**EXERCISE**
Go through the entries below and tally the lines containing the string "minus"; report only the tally.

Collection entries
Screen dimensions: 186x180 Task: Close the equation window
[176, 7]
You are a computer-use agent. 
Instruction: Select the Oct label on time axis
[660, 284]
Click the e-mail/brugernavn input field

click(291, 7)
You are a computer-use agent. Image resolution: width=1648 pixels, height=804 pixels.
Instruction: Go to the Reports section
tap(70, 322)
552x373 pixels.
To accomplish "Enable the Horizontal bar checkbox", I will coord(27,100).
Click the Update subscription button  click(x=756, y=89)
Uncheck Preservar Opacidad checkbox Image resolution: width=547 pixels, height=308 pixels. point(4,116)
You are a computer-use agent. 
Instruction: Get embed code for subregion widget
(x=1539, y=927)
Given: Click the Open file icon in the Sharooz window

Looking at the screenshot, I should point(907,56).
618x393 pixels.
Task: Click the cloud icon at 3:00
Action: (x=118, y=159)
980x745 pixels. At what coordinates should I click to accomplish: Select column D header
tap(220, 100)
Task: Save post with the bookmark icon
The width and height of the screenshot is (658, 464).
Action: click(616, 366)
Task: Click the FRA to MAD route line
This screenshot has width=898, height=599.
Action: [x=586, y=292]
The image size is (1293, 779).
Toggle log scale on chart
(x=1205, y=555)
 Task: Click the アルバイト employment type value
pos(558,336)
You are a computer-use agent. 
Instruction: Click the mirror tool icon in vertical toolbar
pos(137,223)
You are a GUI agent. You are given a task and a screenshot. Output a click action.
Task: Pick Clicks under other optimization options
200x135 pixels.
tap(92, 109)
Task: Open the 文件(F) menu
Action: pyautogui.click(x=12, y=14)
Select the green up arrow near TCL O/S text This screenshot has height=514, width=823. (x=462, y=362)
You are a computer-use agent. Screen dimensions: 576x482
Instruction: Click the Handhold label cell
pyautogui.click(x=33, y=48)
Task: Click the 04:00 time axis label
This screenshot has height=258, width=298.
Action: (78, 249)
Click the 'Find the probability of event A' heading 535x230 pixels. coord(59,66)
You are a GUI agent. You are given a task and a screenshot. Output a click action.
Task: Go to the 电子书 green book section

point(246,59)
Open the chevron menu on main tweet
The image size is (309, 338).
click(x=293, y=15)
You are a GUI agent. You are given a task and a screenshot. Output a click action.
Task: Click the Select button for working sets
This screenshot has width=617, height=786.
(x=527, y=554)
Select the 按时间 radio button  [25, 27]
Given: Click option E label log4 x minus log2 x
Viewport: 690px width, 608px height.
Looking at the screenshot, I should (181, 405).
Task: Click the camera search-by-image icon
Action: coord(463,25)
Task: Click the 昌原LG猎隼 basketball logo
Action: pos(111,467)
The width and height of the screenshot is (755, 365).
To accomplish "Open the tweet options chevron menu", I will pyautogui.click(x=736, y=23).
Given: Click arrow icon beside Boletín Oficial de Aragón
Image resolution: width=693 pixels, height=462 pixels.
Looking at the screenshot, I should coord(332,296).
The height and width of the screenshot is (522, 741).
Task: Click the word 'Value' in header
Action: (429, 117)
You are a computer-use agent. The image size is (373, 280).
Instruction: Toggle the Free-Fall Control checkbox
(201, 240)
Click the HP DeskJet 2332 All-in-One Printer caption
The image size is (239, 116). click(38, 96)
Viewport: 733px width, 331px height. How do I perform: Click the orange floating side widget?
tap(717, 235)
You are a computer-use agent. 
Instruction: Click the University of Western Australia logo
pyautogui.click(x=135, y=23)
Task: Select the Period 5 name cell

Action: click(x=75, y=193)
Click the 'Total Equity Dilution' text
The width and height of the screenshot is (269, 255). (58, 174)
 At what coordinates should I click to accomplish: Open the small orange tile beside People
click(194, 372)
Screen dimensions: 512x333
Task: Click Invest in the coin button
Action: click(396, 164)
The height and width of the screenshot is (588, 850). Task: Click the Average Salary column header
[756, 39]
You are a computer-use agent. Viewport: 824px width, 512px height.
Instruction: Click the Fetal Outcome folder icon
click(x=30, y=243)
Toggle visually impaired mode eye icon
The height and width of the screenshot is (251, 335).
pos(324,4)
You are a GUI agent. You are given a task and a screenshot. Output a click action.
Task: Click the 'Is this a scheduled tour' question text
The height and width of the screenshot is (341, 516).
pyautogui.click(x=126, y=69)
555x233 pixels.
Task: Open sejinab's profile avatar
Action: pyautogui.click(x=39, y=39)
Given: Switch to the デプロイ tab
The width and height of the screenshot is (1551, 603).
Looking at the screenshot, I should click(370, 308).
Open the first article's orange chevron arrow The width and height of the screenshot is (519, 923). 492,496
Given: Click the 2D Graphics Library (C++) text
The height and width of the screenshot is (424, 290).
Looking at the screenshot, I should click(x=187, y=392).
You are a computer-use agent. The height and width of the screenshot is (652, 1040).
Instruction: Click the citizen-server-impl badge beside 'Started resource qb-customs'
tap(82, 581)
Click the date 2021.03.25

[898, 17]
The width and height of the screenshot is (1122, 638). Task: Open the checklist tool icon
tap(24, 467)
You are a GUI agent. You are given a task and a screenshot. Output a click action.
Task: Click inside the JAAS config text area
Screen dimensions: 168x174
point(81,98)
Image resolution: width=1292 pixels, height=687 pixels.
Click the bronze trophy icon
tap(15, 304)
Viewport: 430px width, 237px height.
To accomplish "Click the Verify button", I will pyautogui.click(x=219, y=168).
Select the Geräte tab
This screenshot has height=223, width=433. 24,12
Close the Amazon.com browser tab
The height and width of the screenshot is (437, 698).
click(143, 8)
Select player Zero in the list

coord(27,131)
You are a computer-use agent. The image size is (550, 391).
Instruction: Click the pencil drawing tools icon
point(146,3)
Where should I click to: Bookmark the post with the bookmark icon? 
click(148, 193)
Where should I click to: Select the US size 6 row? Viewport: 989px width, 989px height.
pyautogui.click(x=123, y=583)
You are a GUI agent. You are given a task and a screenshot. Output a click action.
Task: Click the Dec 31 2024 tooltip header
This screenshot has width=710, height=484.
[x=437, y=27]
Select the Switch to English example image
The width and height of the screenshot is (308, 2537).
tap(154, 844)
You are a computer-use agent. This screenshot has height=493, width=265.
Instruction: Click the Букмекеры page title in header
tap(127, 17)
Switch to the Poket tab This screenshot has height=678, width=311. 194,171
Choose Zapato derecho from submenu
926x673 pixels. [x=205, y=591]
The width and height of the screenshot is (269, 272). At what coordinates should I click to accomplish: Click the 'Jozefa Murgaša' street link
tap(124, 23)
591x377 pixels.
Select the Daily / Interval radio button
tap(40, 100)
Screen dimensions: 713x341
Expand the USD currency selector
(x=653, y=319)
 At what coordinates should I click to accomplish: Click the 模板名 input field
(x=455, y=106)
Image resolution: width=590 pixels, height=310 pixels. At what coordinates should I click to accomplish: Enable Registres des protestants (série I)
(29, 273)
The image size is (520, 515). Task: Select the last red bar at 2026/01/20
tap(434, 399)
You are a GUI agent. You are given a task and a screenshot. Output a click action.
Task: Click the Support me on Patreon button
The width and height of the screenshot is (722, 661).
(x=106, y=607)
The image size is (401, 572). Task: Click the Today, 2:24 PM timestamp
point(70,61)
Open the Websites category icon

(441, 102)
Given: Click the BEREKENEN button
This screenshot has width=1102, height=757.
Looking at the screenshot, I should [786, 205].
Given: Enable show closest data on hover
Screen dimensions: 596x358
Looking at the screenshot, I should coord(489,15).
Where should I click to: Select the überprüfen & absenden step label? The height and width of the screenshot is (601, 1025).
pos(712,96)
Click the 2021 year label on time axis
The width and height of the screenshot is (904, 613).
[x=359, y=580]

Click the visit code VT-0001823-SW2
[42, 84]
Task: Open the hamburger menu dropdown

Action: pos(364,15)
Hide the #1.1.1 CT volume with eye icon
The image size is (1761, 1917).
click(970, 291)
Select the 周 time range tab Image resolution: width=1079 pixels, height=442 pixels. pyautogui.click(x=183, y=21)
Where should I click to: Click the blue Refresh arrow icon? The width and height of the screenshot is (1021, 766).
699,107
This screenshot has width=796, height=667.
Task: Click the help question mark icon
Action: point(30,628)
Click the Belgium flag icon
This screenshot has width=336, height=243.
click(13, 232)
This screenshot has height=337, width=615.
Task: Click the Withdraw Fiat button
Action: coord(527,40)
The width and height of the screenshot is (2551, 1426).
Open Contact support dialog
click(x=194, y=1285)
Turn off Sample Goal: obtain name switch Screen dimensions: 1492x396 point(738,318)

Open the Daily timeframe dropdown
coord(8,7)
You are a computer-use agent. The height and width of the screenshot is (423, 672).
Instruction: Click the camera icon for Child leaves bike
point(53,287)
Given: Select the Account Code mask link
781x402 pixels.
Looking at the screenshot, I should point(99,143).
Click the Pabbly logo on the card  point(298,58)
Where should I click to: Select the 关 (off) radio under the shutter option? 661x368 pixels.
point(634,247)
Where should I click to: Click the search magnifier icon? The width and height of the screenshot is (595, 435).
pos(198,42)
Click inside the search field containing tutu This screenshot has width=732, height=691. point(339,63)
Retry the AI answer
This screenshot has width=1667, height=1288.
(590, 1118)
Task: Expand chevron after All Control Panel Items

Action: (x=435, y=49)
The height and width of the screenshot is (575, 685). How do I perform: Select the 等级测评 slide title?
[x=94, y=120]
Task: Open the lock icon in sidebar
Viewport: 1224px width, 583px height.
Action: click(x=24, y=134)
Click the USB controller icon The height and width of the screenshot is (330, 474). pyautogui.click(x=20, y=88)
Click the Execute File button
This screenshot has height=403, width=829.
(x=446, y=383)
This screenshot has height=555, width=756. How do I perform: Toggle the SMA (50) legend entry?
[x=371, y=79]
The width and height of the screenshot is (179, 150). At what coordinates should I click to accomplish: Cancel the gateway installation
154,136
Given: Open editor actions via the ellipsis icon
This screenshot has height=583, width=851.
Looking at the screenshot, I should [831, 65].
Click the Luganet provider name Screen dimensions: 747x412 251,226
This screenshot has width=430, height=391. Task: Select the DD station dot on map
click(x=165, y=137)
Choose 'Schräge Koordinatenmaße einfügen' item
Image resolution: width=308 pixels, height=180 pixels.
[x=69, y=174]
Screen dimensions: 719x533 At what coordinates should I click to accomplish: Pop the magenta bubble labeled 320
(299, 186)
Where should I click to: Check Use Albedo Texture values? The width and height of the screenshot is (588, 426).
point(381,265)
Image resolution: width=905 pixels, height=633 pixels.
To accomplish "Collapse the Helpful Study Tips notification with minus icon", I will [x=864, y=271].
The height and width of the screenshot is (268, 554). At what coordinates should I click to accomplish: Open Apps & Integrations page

**RESPONSE TO THIS TASK**
2